▸ Exercise
Only the lines from the line that contains "Image resolution: width=868" through the final line of the entries below belong in your answer, copied exactly and without pictures.

Dataset entries:
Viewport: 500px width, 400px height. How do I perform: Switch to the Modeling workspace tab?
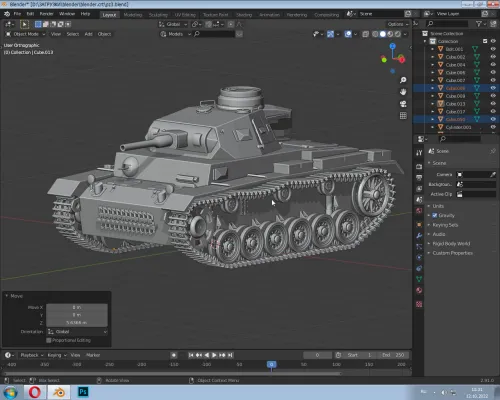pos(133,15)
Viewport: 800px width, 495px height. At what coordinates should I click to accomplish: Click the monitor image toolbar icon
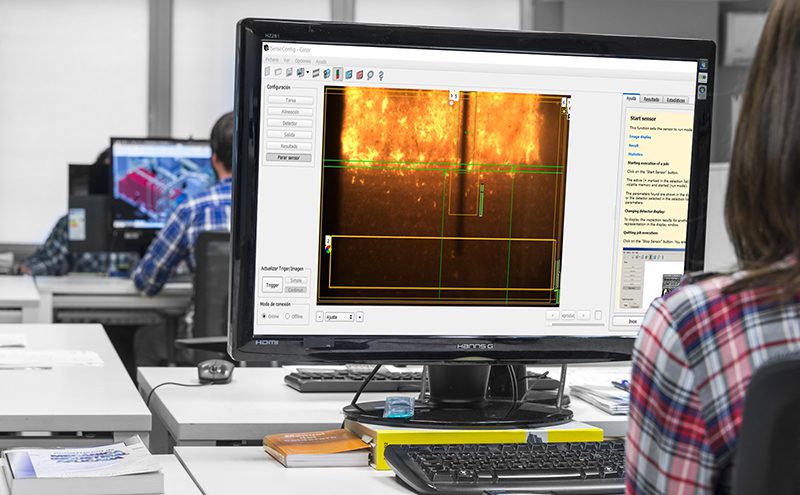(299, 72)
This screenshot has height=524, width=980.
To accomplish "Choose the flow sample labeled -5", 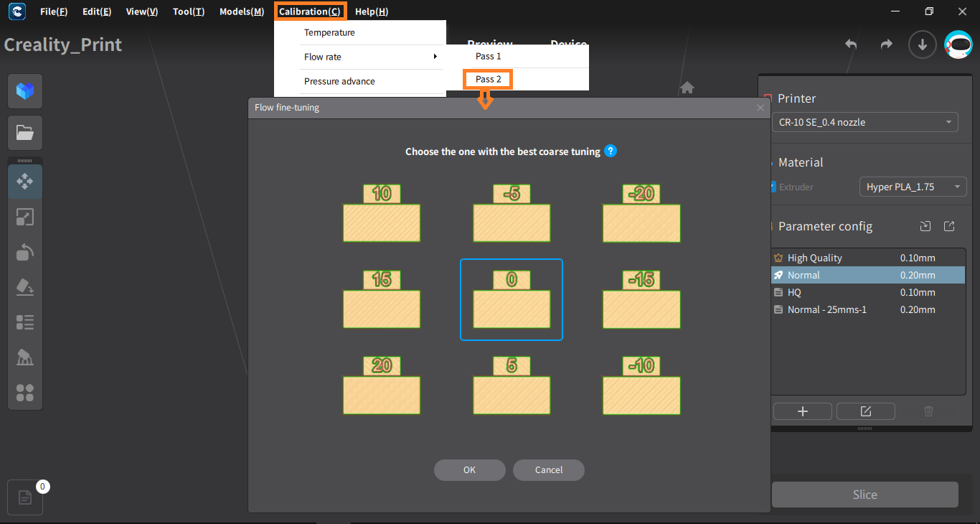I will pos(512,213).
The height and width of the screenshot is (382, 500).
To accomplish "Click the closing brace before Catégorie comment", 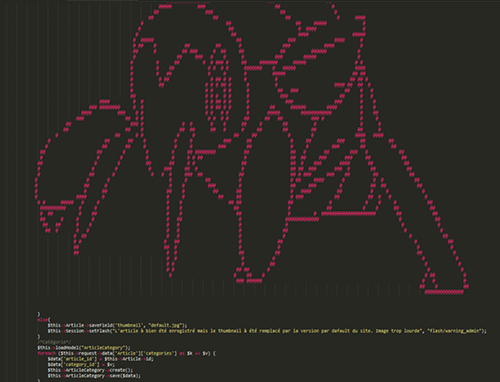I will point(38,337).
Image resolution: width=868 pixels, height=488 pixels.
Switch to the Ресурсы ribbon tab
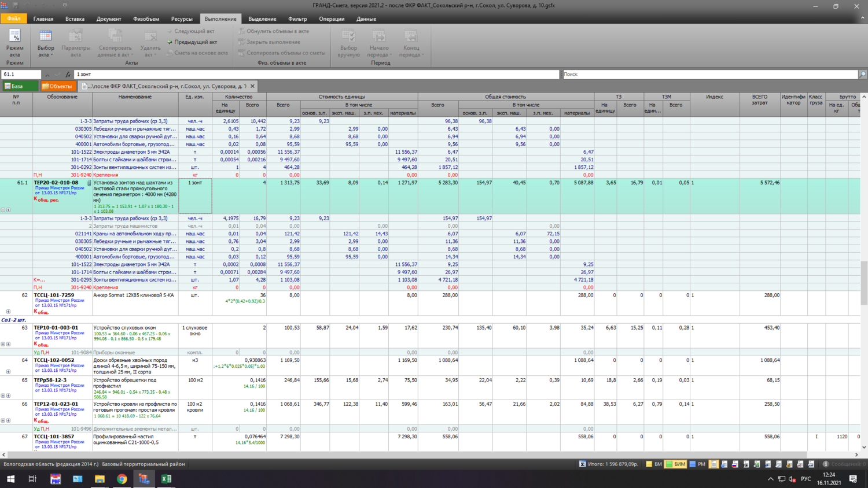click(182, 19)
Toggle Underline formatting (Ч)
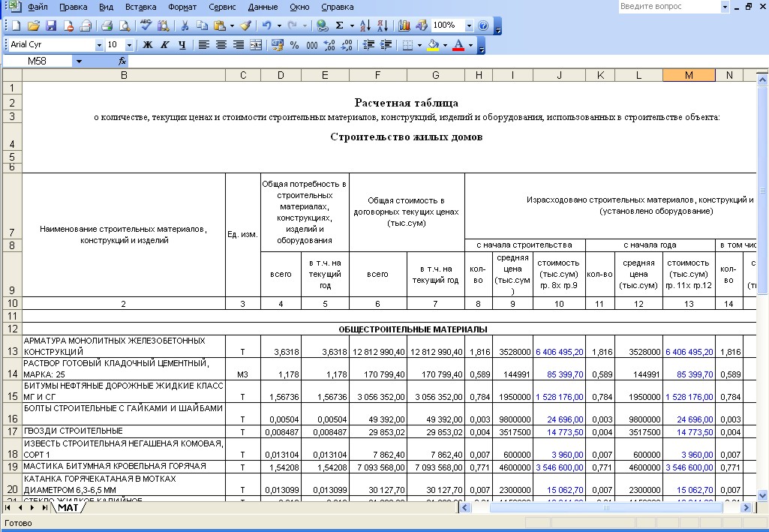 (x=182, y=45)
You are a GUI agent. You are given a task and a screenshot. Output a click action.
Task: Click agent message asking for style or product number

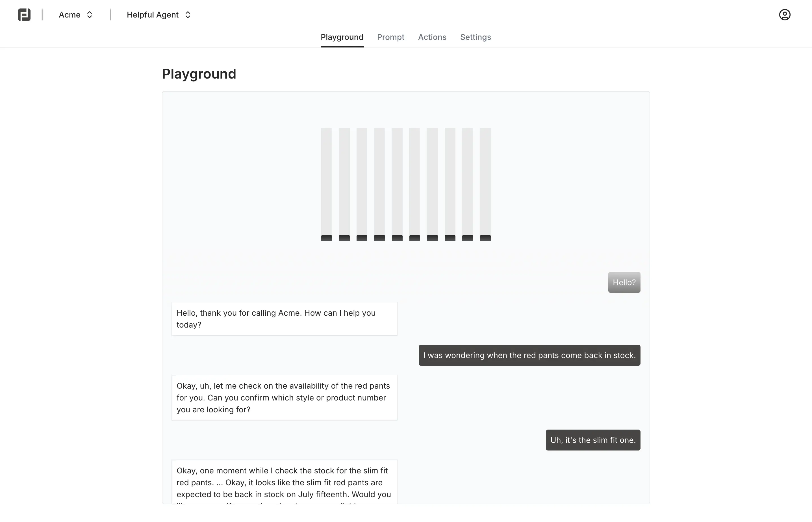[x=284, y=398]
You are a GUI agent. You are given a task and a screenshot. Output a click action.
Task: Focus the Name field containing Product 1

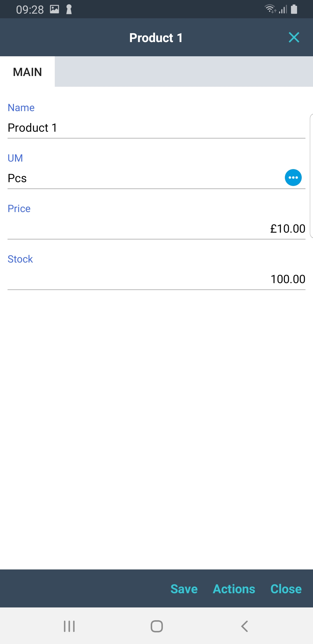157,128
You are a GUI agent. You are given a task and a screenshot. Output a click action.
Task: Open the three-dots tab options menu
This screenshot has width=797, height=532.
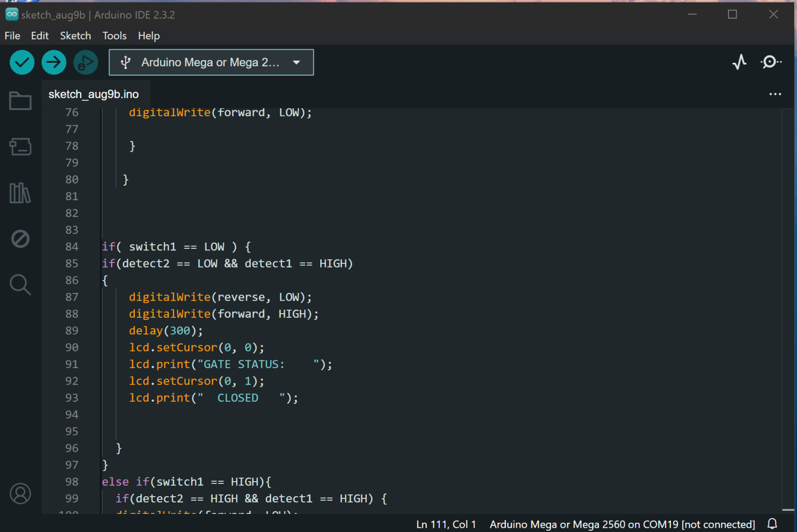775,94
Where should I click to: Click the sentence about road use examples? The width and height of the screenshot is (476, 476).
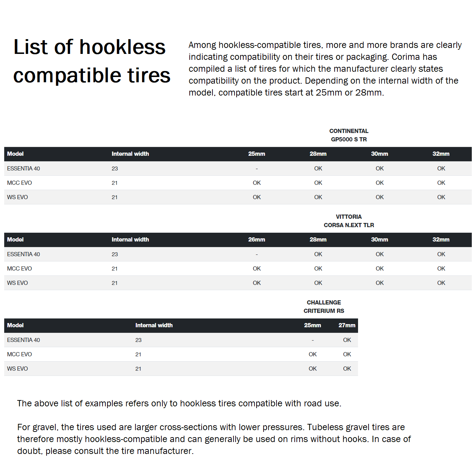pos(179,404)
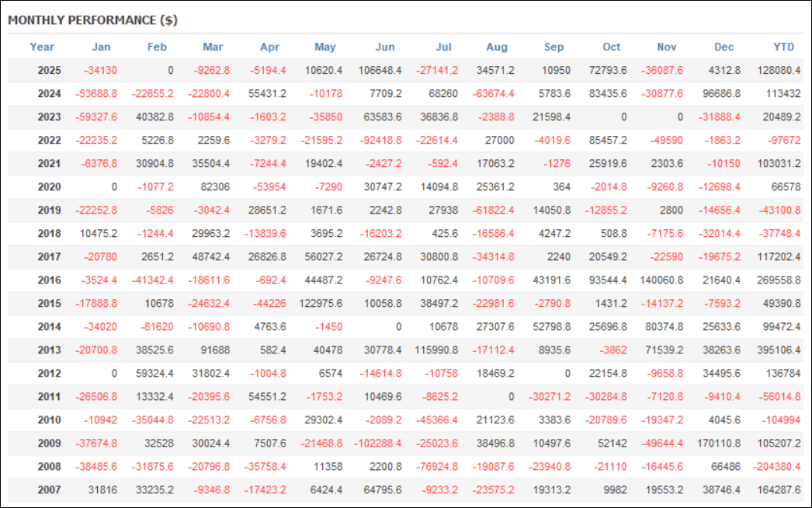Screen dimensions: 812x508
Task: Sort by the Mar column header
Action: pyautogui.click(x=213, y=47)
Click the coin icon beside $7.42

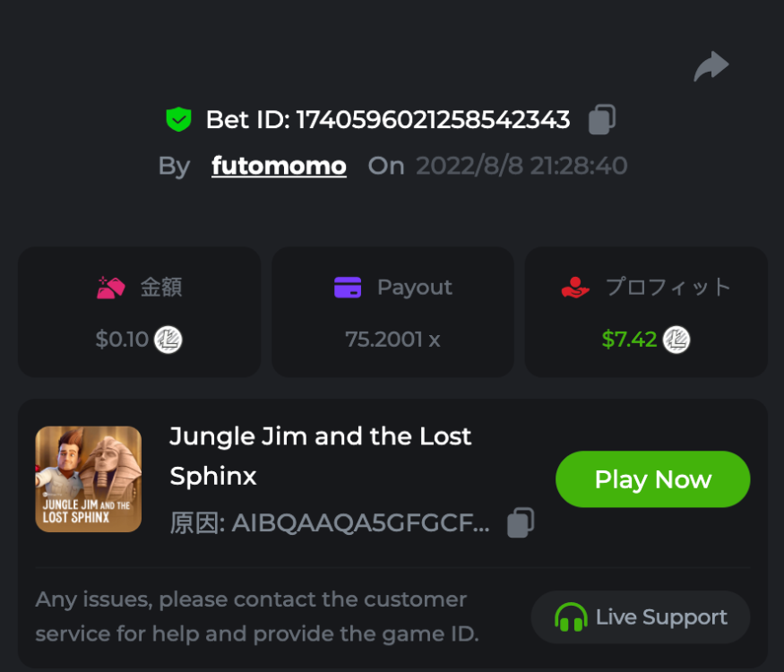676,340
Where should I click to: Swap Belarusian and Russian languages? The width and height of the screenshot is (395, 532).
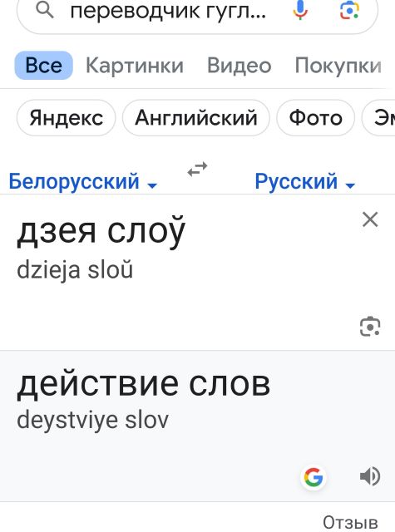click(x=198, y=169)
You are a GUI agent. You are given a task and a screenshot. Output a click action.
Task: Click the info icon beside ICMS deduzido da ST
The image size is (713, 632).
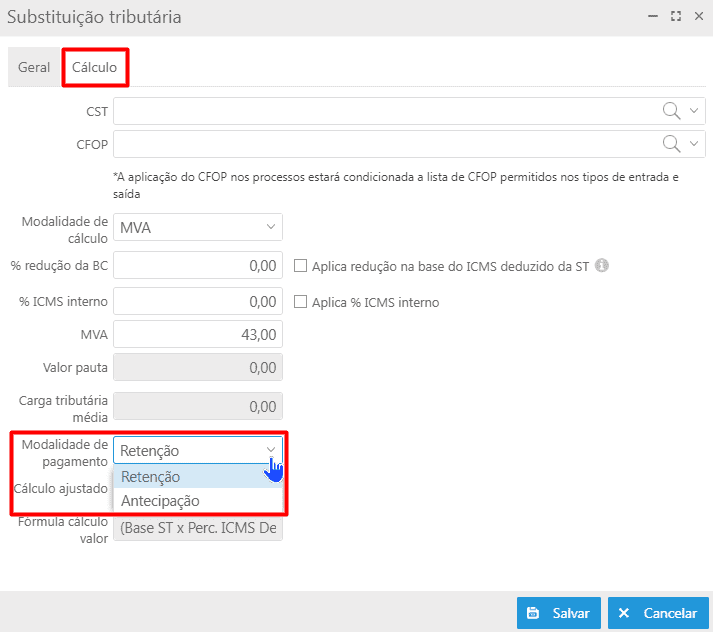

▸ Your solution
Image resolution: width=868 pixels, height=488 pixels.
Switch to the Ресурсы ribbon tab
click(182, 19)
Toggle Underline formatting (Ч)
 (x=182, y=45)
You are a GUI agent. You are given a task and a screenshot. Output a click action.
Task: Click agent message asking for style or product number

[x=284, y=398]
You are a GUI agent. You are given a task and a screenshot. Output a click action.
Task: Focus the Name field containing Product 1

157,128
You are a GUI agent. You are given a task and a screenshot. Output a click action.
Task: Open the three-dots tab options menu
This screenshot has width=797, height=532.
775,94
Where should I click to: Click the sentence about road use examples? The width and height of the screenshot is (476, 476).
pos(179,404)
Screen dimensions: 812x508
Task: Sort by the Mar column header
Action: pyautogui.click(x=213, y=47)
Click the coin icon beside $7.42

676,340
Where should I click to: Swap Belarusian and Russian languages? The width and height of the screenshot is (395, 532).
click(x=198, y=169)
You are a GUI agent. You are given a task and a screenshot. Output a click action.
Task: Click the info icon beside ICMS deduzido da ST
The image size is (713, 632).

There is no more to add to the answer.